Intrinsic random walks and sub-Laplacians in sub-Riemannian geometry (1503.00725v4)

Abstract: On a sub-Riemannian manifold we define two type of Laplacians. The \emph{macroscopic Laplacian} $\Delta_\omega$, as the divergence of the horizontal gradient, once a volume $\omega$ is fixed, and the \emph{microscopic Laplacian}, as the operator associated with a sequence of geodesic random walks. We consider a general class of random walks, where \emph{all} sub-Riemannian geodesics are taken in account. This operator depends only on the choice of a complement $\mathbf{c}$ to the sub-Riemannian distribution, and is denoted $L^c$. We address the problem of equivalence of the two operators. This problem is interesting since, on equiregular sub-Riemannian manifolds, there is always an intrinsic volume (e.g. Popp's one $P$) but not a canonical choice of complement. The result depends heavily on the type of structure under investigation. On contact structures, for every volume $\omega$, there exists a unique complement $c$ such that $\Delta_\omega=L^c$. On Carnot groups, if $H$ is the Haar volume, then there always exists a complement $c$ such that $\Delta_H=L^c$. However this complement is not unique in general. For quasi-contact structures, in general, $\Delta_P \neq L^c$ for any choice of $c$. In particular, $L^c$ is not symmetric w.r.t. Popp's measure. This is surprising especially in dimension 4 where, in a suitable sense, $\Delta_P$ is the unique intrinsic macroscopic Laplacian.
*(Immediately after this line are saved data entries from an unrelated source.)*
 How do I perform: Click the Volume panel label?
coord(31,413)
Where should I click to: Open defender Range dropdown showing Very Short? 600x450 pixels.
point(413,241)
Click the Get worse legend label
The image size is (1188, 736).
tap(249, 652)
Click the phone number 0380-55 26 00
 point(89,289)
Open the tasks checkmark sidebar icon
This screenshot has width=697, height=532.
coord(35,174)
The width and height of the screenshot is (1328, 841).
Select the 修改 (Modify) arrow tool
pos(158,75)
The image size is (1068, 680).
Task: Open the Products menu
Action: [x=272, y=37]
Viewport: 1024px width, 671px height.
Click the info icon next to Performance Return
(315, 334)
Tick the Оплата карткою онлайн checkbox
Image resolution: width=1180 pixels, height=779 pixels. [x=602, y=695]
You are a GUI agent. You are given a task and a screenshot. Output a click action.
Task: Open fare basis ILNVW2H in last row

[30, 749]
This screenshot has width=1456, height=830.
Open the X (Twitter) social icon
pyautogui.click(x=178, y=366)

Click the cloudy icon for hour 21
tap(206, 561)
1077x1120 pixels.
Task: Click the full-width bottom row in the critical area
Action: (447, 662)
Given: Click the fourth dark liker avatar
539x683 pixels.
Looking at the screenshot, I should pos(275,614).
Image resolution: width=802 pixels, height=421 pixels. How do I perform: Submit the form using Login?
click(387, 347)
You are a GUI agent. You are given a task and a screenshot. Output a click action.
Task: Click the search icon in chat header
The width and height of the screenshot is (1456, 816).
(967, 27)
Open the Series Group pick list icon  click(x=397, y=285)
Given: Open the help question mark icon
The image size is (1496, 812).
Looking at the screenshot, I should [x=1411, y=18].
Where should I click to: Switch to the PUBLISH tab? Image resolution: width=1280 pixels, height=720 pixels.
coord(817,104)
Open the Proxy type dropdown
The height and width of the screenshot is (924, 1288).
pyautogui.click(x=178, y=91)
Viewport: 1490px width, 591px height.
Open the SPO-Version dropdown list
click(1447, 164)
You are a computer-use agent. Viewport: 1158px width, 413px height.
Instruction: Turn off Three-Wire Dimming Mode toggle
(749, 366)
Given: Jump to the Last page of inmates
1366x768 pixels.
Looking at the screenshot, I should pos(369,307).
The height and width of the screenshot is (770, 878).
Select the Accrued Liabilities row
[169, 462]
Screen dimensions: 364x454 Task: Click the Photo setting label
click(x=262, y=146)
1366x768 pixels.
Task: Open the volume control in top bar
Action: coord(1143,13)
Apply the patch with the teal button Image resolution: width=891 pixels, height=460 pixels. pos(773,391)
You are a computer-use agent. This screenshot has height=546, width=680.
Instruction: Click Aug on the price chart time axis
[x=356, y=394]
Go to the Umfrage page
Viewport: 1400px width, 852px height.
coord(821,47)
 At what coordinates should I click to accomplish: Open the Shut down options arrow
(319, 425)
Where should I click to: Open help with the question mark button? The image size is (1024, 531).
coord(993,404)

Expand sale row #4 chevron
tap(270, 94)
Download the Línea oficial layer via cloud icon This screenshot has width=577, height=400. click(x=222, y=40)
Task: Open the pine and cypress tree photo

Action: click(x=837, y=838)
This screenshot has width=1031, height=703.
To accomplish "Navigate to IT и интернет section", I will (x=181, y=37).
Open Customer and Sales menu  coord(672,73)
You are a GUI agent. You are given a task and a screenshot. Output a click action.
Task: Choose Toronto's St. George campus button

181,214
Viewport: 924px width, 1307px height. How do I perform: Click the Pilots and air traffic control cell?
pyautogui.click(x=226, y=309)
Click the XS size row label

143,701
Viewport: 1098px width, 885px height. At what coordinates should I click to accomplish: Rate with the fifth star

A crucial notion that we introduce here is the N-intrinsic volume, i.e. a volume that depends only on the set of parameters of the nilpotent approximation. When the nilpotent approximation does not depend on the point, a N-intrinsic volume is unique up to a scaling by a constant and the corresponding N-intrinsic sub-Laplacian is unique. This is what happens for dimension smaller or equal than 4, and in particular in the 4-dimensional quasi-contact structure mentioned above.